We don't really deal with unbound integers worst case is something like 2^(2^1,000,000,000,000,000,000)) before we can't actually store them.
Even then log of log of N makes random numbers of that size practically constant time to compare. Put another way there is less than 1 in 2^64 you need to do more than 3 comparisons and less than one in 2^128 you need more than 4. One for length, one for the chunk which might be just one bit and one more for the next 64 bits. Sure that might happen, but reolistically random input is unlikely to need many comparisons.
Do you realize that the whole point of asymptotic analysis is that _we do not care_ what integers we "really" deal with? These bounds specifically deal with sorting arbitrary data of unbounded size, and _no other assumptions_.
Do you understand? No assumption that we can use parallelism. No games with integers you see in "real life". None of that is relevant. You can't play games with practicalities to get a better bound.
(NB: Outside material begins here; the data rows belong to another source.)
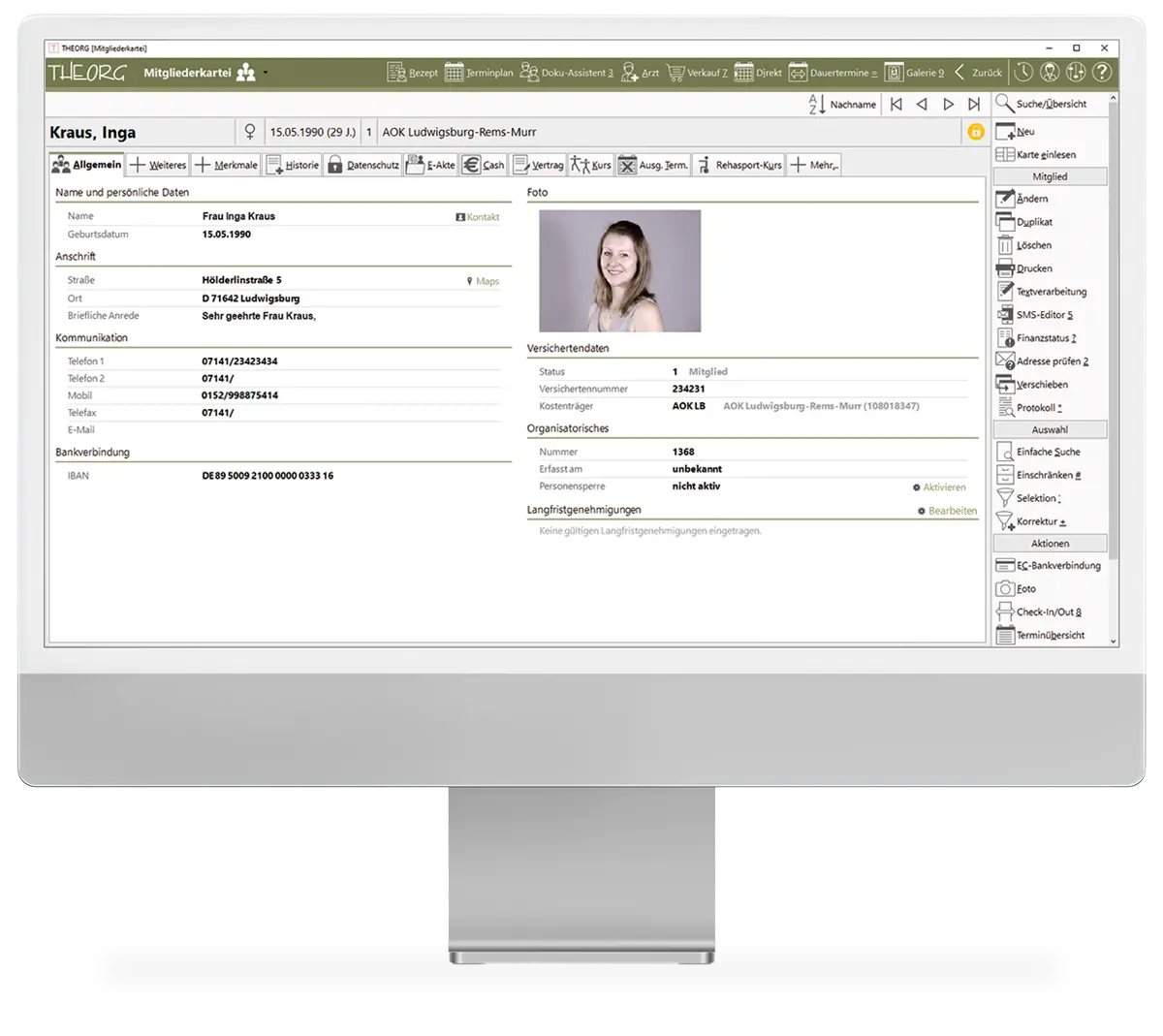Open help via question mark icon
This screenshot has height=1036, width=1163.
pyautogui.click(x=1102, y=72)
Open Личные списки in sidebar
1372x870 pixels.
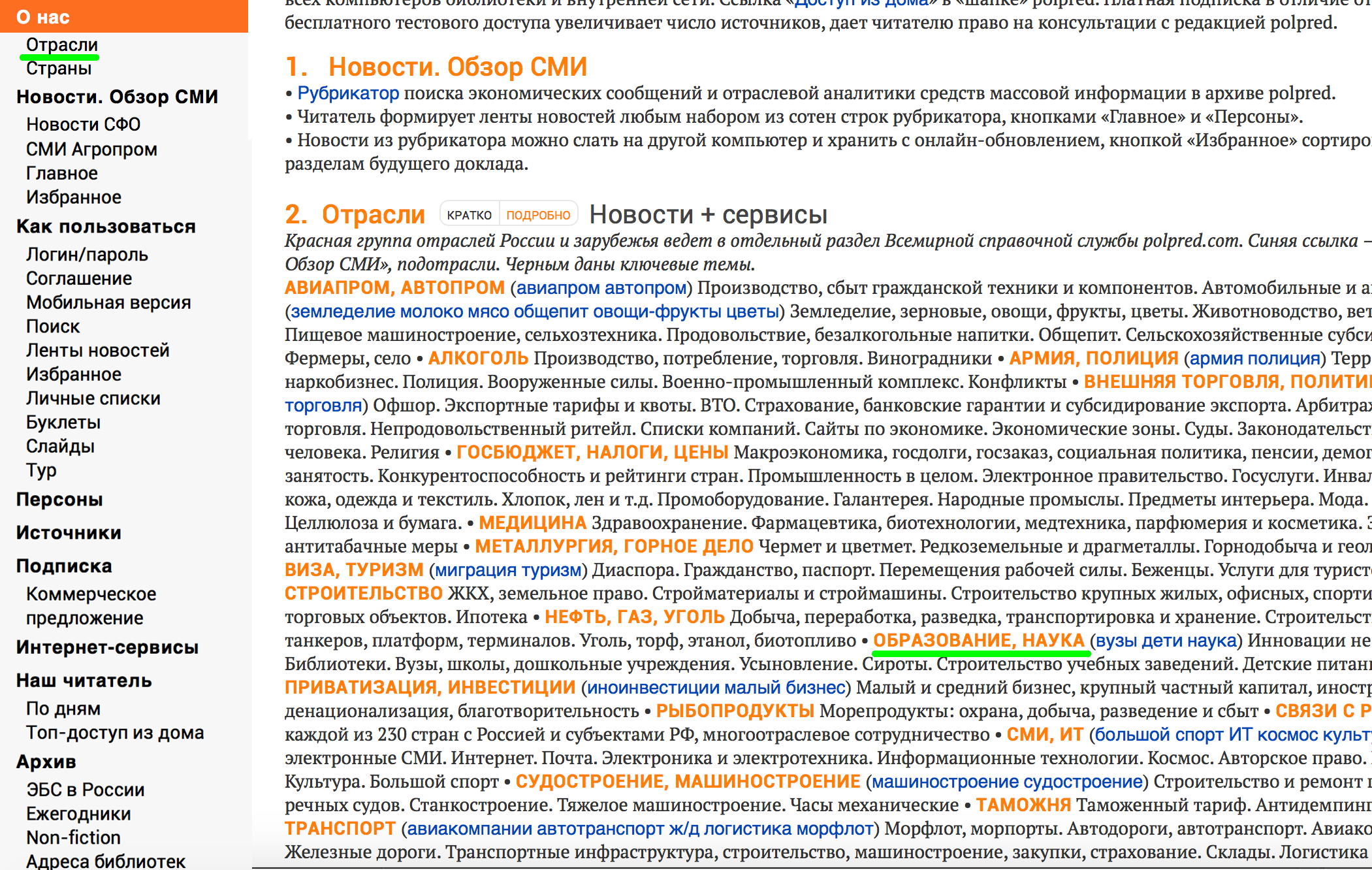93,398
This is the general bound, and if you fiddle with it to get something else, you are changing the scope of the question to be something else entirely.
If you want to have a discussion about those other models, fine, but that's not the discussion we're having.
What your talking about is a type of overly simplified model that's irrelevant for actual computing. My point is there are other models out there. If you actually want the fastest algorithm out there you need to design it for actual hardware with finite data, cache, limited registers, limited ram, and sometime aproximating a real instruction set etc.
However, by changing your assumptions you can still use O notation with more complex models.
Short circuting cuts that to log(log(N)) on average and log(N) worst case.
It's actually generally faster to compare X bytes of Vary large numbers than X Bytes of long int's. Degenerate case being 2 numbers of x/2 bytes.
Anyway, the point is treating log(log(N)) as constant is generally reasonable especially when N is small.